First the camp leader told me how rich they had all been in Palestine and how miserable they were now and how much land they had all owned. I do not doubt for one minute how much land some of them owned, nor how rich some of them were, and I did not point out this subtle distinction: if everyone owned the land claimed, Palestine would be the size of Texas; if everyone had been so rich, it would have been largely populated by millionaires. To gild the past is only human, we all do it; and to gild it with solid gold is even more human if you are a refugee.

This part of his address was already so familiar that I could have recited it for him.

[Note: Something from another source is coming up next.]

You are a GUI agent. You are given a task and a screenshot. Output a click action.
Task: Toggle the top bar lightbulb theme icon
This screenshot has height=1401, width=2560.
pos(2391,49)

Then he spoke of Jaffa, his native town. The Jews surrounded the city, firing on all sides; they left one little way out, by the sea, so the Arabs would go away. Only the very old and the very poor stayed, and they were killed. Arab refugees tell many dissimilar versions of the Jaffa story, but the puzzler is: where are the relatives of those who must have perished in the fury of high explosive the infallible witnesses? No one says he was loaded on a truck (or a boat) at gun point; no one describes being forced from his home by armed Jews; no one recalls the extra menace of enemy attacks, while in flight. The sight of the dead, the horrors of escape are exact, detailed memories never forgotten by those who had them. Surely Arabs would not forget or suppress such memories, if they, too, had them.

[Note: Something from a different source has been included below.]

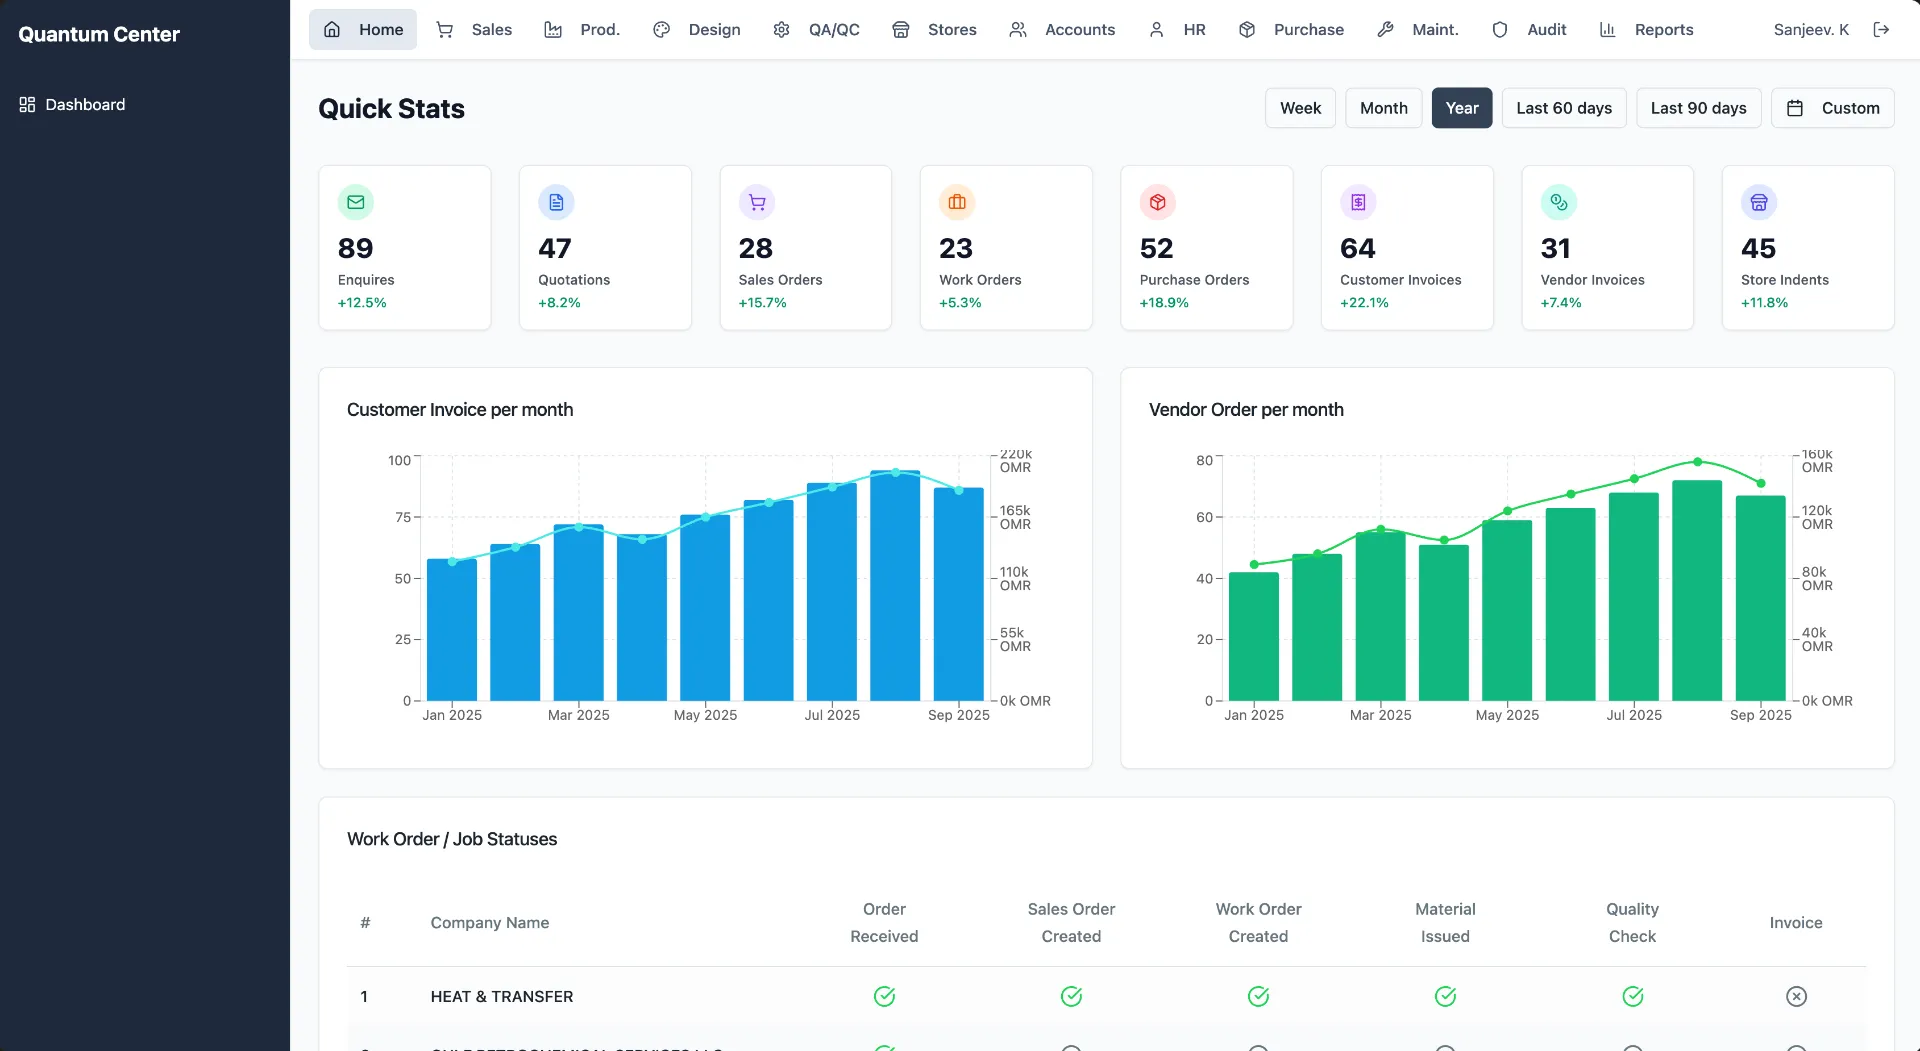
Task: Open Reports using the bar chart icon
Action: (1608, 29)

As for those Arabs who remained behind, they are still in Jaffa--3000 of them--living in peace, prosperity, and discontent, with their heirs and descendants.

"The Jews are criminals," the camp leader continued in a rising voice. "Murderers! They are the worst criminals in the whole world."

Had he ever heard of Hitler?

He banged his table and said, "Hitler was far better than the Jews!"

"Far better murderer? He killed six million Jews as a start," I observed.

"Oh, that is all exaggerated. He did not. Besides, the Jews bluffed Hitler. They arranged in secret that he should kill a few of them--old ones, weak ones--to make the others emigrate to Palestine."

"Thirty-six thousand of them," said the Secret Service man, proving the point, "came here, before the war, from Central Europe."

"It's amazing," I said. "I have never before heard anywhere that the Jews arranged with Hitler for him to kill them."

"It was a secret!" the camp leader shouted. "The documents have been found. Everyone knows. It was published. The Jews arranged it all with Hitler."

There is a limit to the amount of Mad Hattery one can endure, so I suggested that we visit the camp. I knocked on a door at random, before the camp leader had a chance to steer me anywhere. Two young married couples lived here. In a corner by the courtyard wall stood a group of visitors, silent Arab women, in their graceful long blue dresses, slightly hiding their faces behind their white head veils. The older women wore silver coins on chains across their foreheads; this is very pretty and is also guaranteed to prevent sickness of the eyes. It was useless to try to lure the women into talk, but one of the husbands talked freely. The Secret Service youth translated.

"It is the blame of America that this happened, because they help the Jews. We only want America to help us to get back to our land."

"How?" I asked. "By war?"

"When the Arabs are united, we will make the war."

"What do you want from us then? Arms to make this war with?"

"No, we want you to stop giving arms and money to Israel. Just now Kennedy has given Israel $25 million for arms"

"I do not believe that the U.S. government has ever given or sold arms to Israel. What about the arms Nasser gets from Russia and Czechoslovakia?"

"That is all right. That is different. They are peace-loving nations. They only want to help the undeveloped countries."

The Secret Service man put in: "America offered us arms, but with conditions. We will not accept conditions. So we take from the Eastern countries, who give without conditions."

"What do you do?" I asked the fat young husband.

"Nothing."

"What would you like to do?"

"Be a soldier and fight Jews."

This oratory pleased the public very much.

"Do you all like Nasser?" I asked, politely.

Wide smiles. General joy.

"We do. Certainly. Oh, of course. He will unite us and make us strong. He is our leader."